“Since the company’s beginning in 1965, VAT has focused on R&D applications and maintained close working relationships with virtually all of the world’s leading institutes,” states Martin Greuter, Sector Manager Coating, Scientific Instruments and Research at VAT. “One of VAT’s most recent – and most exciting – work was done for the SLAC National Accelerator Laboratory, where the world’s most powerful X-ray laser was built and operated.”

The Linac Coherent Light Source (LCLS) in Stanford started operations in 2009. The LCLS provided unprecedented images of the atomic world by producing strobe-like pulses just a few millionths of a nanosecond long – i.e., a few femtoseconds (10-15) long – and a billion times brighter than any previous X-ray source. This technology enabled SLAC to successfully produce crisp images of atoms in motion and unfolding chemical reactions. The laser is able to probe the properties of materials and even look inside living organisms to observe metabolic processes.

Major leap in X-ray laser performance

SLAC is now adding LCLS-II, an upgrade that will add a second X-ray laser beam. The LCLS-II will be 10,000 times brighter on average than the original LCLS,fire 8,000 times faster and accelerate from 120 pulses per second to one million pulses per second. Based on the notable reliability of the VAT valves already installed in the LCLS, VAT also provided the vacuum valves required for the higher performance levels of the LCLS-II.
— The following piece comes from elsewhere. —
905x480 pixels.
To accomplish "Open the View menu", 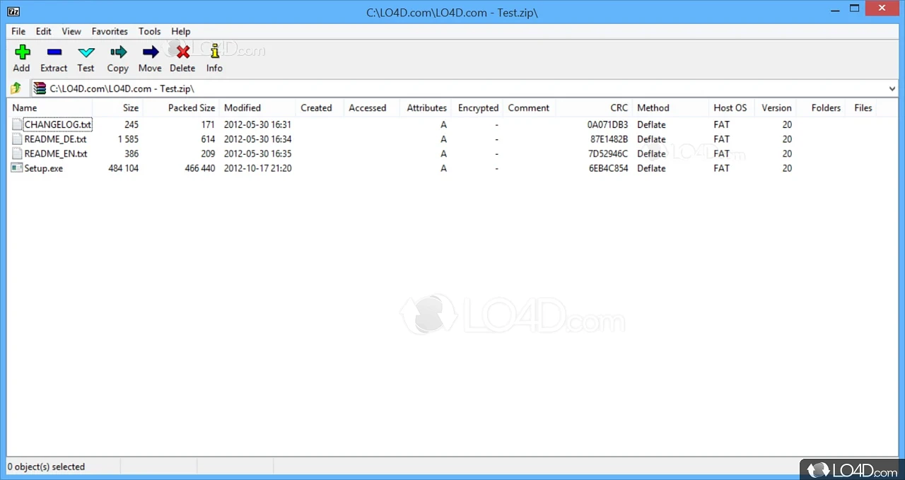I will pyautogui.click(x=71, y=31).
Scientists expect LCLS-II to help sharpen our view into how nature works by taking ever more precise snapshots on an atomic level and on ultrafast timescales – to reveal and better understand fundamental processes.

“With LCLS-II, SLAC will be able to bring the motions of atoms into greater focus than ever before, you could call it: “atomic-level videos in high definition”! This will help scientists better understand crucial chemical reactions as they happen,” says Max Golovatiy, VAT Account Manager for SLAC. “The LCLS-II will significantly expand the range of experiments that can be performed at SLAC and serve as an important platform for the development of future transformative technologies.”

Vacuum valves play a key role in the LCLS-II

SLAC's LCLS-II upgrade relies on a range of VAT vacuum valves with proven designs for accelerators and synchrotrons. A majority of the selected vacuum valves were specifically tailored to the LCLS-II's high-energy environment. The focus was on extremely fast and precise valve functions for all fast-closing valves, based on the VAT series 75 and series 77, as well as long-term resistance to the extreme temperature and radiation conditions in the LCLS-II, which was achieved with all-metal valves based on the VAT series 48 and series 54. To help minimize maintenance requirements, the installed all-metal angle valves were designed with FLEX VATRING technology to allow repeated, hermetic closing under UHV conditions, usually possible only to a limited extent with classic all-metal seals.

“Our vacuum valves play a key role in the operation of the SLAC accelerators,” adds Max Golovatiy. “Between each of the stations that describe the LCLS and LCLS-II processes, VAT valves regulate and isolate various process parameters – very precisely and reliably – under the extreme pressure, temperature and radiation conditions prevalent in the ultra-high vacuum environment. VAT valves help determine, to a surprising degree, the analytic capabilities of the LCLS systems.”

The vacuum valves developed by VAT for SLAC are an important part of the efforts by various research facilities around the world to expand and refine the capabilities of their research labs. Optimized vacuum valve designs and high-performance valves can help make research experiments more precise, indirectly providing a critical contribution to improved research results. Ultimately, researchers will be able to gather more precise information to better understand matter and energy at the electronic, atomic, and molecular level – a key goal of the LCLS-II project.

“We strive to develop ever more precise vacuum valve solutions,” concludes Martin Greuter. “That’s how VAT helps to expand the frontiers of knowledge.”